@agen/dsv
v0.0.8
Published
Split lines to arrays using Async Iterators
Downloads
22
Readme
@agen/dsv
This package contains utility methods splitting lines to arrays. Basically these methods
are wrappers for the d3-dsv
library.
List of methods:
- arraysFromDsv - splits lines to arrays by the specified field delimiter
- arraysToDsv - serializes arrays to dsv values
- guessDelimiter - tries to guess field separator for DSV values
- newDelimiterGuesser - basic method used by the previous guesser
arraysFromDsv
method
This method splits individual lines to arrays and returns an AsyncIterator over them.
Parameters:
delimiter
- a delimiter symbol (like ';', '\t', ',', '|' ) or a function returning the symbol
Returns an AsyncGenerator over arrays.
Example 1: Splitting lines to arrays:
import { arraysFromDsv } from '@agen/dsv';
const f = arraysFromDsv(',');
const lines = [
'John,Doe,120 jefferson st.,Riverside, NJ, 08075',
'Jack,McGinnis,220 hobo Av.,Phila, PA,09119',
'"John ""Da Man""",Repici,120 Jefferson St.,Riverside, NJ,08075',
'Stephen,Tyler,"7452 Terrace ""At the Plaza"" road",SomeTown,SD, 91234',
',Blankman,,SomeTown, SD, 00298',
'"Joan ""the bone"", Anne",Jet,"9th, at Terrace plc",Desert City,CO,00123'
]
for await (let array of f(lines)) {
console.log(array);
}
// Output:
// [ "John", "Doe", "120 jefferson st.", "Riverside", " NJ", " 08075" ]
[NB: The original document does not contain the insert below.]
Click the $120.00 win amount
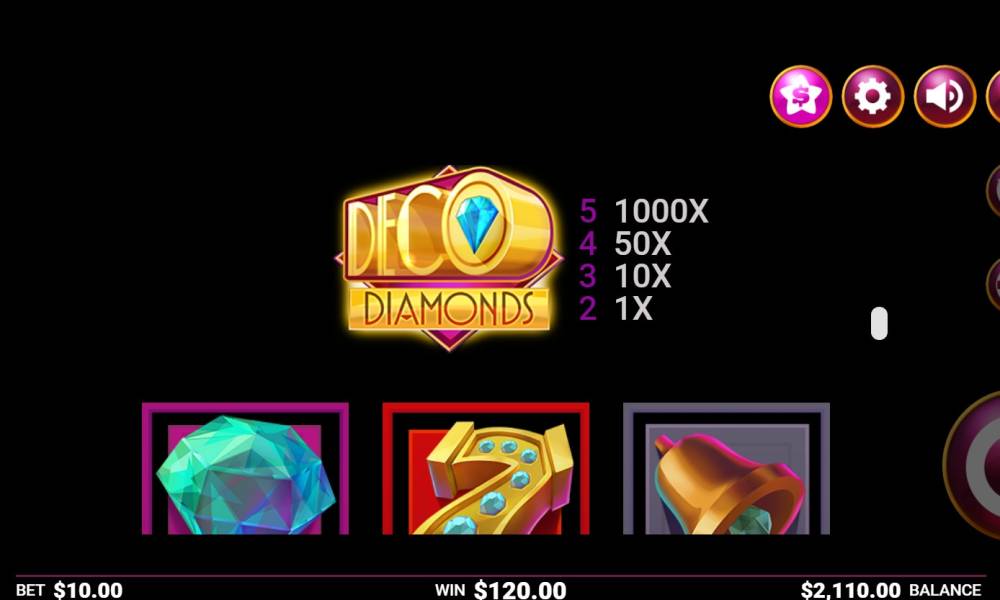The height and width of the screenshot is (600, 1000). (x=520, y=590)
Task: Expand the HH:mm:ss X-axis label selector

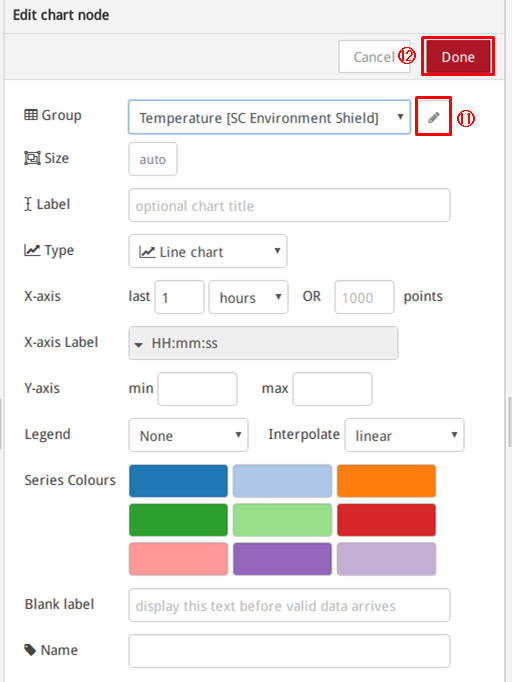Action: click(263, 343)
// ["Jack", "McGinnis", "220 hobo Av.", "Phila", " PA", "09119"]
// ['John "Da Man"', "Repici", "120 Jefferson St.", "Riverside", " NJ", "08075 ]
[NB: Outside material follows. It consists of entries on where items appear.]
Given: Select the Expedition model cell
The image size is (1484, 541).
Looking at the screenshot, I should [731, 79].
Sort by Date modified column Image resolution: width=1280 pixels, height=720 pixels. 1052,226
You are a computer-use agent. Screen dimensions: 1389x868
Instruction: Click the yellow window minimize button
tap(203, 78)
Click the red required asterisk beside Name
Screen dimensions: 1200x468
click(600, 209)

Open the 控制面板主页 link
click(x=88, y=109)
// [ "Stephen", "Tyler", '7452 Terrace "At the Plaza" road', "SomeTown", "SD", " 91234" ]
// ["", "Blankman", "", "SomeTown", " SD", " 00298"]
// [ 'Joan "the bone", Anne', "Jet", "9th, at Terrace plc", "Desert City", "CO", "00123" ]
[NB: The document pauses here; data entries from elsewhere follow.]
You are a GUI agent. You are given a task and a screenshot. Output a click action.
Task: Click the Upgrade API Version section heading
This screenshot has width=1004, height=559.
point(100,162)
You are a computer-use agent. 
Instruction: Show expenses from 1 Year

Example 2: Reading binary content from the stream, decoding and splitting to arrays:
import fs from 'fs';
import { compose } from '@agen/utils';
import { lines } from '@agen/encoding';
import { arraysFromDsv } from '@agen/dsv';
const f = compose(
lines(), // Decode binary stream to text and split to lines
arraysFromDsv(';') // Split individual lines to arrays using the ';' separator
);
const input = s.createReadStream('./data.csv');
for await (let array of f(input)) {
console.log(array);
}
arraysToDsv
method
This method serializes arrays as individual lines.
Parameters:
delimiter
- a delimiter symbol (like ';', '\t', ',', '|' ) or a function returning the delimiter
Returns an AsyncGenerator over serialized lines.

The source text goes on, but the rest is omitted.